Work instruction >> Your job is to copy the data that follows exactly, every line included.

Extracted records >>
· · ·

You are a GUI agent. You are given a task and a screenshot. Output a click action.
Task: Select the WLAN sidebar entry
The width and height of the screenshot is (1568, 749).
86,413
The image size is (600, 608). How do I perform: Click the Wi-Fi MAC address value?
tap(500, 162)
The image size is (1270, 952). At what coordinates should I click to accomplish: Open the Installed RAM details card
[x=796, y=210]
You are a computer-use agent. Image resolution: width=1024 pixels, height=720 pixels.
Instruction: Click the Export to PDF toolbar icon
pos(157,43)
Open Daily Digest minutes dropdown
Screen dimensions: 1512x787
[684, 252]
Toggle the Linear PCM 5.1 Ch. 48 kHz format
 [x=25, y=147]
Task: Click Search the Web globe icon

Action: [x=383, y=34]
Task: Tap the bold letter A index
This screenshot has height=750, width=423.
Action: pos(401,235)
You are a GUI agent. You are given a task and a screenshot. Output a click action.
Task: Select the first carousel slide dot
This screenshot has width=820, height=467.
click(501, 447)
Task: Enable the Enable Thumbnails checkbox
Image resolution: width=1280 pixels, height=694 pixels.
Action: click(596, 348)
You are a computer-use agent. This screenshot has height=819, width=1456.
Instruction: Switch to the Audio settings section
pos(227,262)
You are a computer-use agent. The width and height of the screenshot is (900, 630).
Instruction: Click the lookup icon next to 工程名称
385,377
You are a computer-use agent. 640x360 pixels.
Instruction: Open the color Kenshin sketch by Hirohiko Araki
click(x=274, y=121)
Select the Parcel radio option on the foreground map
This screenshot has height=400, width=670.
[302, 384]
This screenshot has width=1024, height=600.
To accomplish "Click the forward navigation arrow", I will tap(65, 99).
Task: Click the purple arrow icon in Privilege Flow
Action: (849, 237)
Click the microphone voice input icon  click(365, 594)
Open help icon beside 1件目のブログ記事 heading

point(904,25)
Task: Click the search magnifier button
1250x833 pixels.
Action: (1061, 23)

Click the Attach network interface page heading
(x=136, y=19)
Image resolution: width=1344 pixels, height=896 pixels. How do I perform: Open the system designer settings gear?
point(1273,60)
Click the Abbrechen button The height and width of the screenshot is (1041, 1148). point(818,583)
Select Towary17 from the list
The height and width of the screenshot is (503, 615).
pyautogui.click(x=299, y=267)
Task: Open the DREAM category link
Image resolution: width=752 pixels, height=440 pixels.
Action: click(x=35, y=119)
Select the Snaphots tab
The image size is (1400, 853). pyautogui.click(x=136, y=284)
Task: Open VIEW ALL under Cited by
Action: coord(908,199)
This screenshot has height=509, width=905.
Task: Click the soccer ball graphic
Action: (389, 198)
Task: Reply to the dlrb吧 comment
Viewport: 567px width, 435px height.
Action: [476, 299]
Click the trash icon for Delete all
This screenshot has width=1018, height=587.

· · ·

Written reply >>
You are a GUI agent. You are given a task and a screenshot. Output a click action.
Task: Select the WLAN sidebar entry
The width and height of the screenshot is (1568, 749).
86,413
The image size is (600, 608). How do I perform: Click the Wi-Fi MAC address value?
tap(500, 162)
The image size is (1270, 952). At what coordinates should I click to accomplish: Open the Installed RAM details card
[x=796, y=210]
You are a computer-use agent. Image resolution: width=1024 pixels, height=720 pixels.
Instruction: Click the Export to PDF toolbar icon
pos(157,43)
Open Daily Digest minutes dropdown
Screen dimensions: 1512x787
[684, 252]
Toggle the Linear PCM 5.1 Ch. 48 kHz format
 [x=25, y=147]
Task: Click Search the Web globe icon

Action: [x=383, y=34]
Task: Tap the bold letter A index
This screenshot has height=750, width=423.
Action: pos(401,235)
You are a GUI agent. You are given a task and a screenshot. Output a click action.
Task: Select the first carousel slide dot
This screenshot has width=820, height=467.
click(501, 447)
Task: Enable the Enable Thumbnails checkbox
Image resolution: width=1280 pixels, height=694 pixels.
Action: click(596, 348)
You are a computer-use agent. This screenshot has height=819, width=1456.
Instruction: Switch to the Audio settings section
pos(227,262)
You are a computer-use agent. The width and height of the screenshot is (900, 630).
Instruction: Click the lookup icon next to 工程名称
385,377
You are a computer-use agent. 640x360 pixels.
Instruction: Open the color Kenshin sketch by Hirohiko Araki
click(x=274, y=121)
Select the Parcel radio option on the foreground map
This screenshot has height=400, width=670.
[302, 384]
This screenshot has width=1024, height=600.
To accomplish "Click the forward navigation arrow", I will tap(65, 99).
Task: Click the purple arrow icon in Privilege Flow
Action: (849, 237)
Click the microphone voice input icon  click(365, 594)
Open help icon beside 1件目のブログ記事 heading

point(904,25)
Task: Click the search magnifier button
1250x833 pixels.
Action: (1061, 23)

Click the Attach network interface page heading
(x=136, y=19)
Image resolution: width=1344 pixels, height=896 pixels. How do I perform: Open the system designer settings gear?
point(1273,60)
Click the Abbrechen button The height and width of the screenshot is (1041, 1148). point(818,583)
Select Towary17 from the list
The height and width of the screenshot is (503, 615).
pyautogui.click(x=299, y=267)
Task: Open the DREAM category link
Image resolution: width=752 pixels, height=440 pixels.
Action: click(x=35, y=119)
Select the Snaphots tab
The image size is (1400, 853). pyautogui.click(x=136, y=284)
Task: Open VIEW ALL under Cited by
Action: coord(908,199)
This screenshot has height=509, width=905.
Task: Click the soccer ball graphic
Action: (389, 198)
Task: Reply to the dlrb吧 comment
Viewport: 567px width, 435px height.
Action: [476, 299]
Click the trash icon for Delete all
This screenshot has width=1018, height=587.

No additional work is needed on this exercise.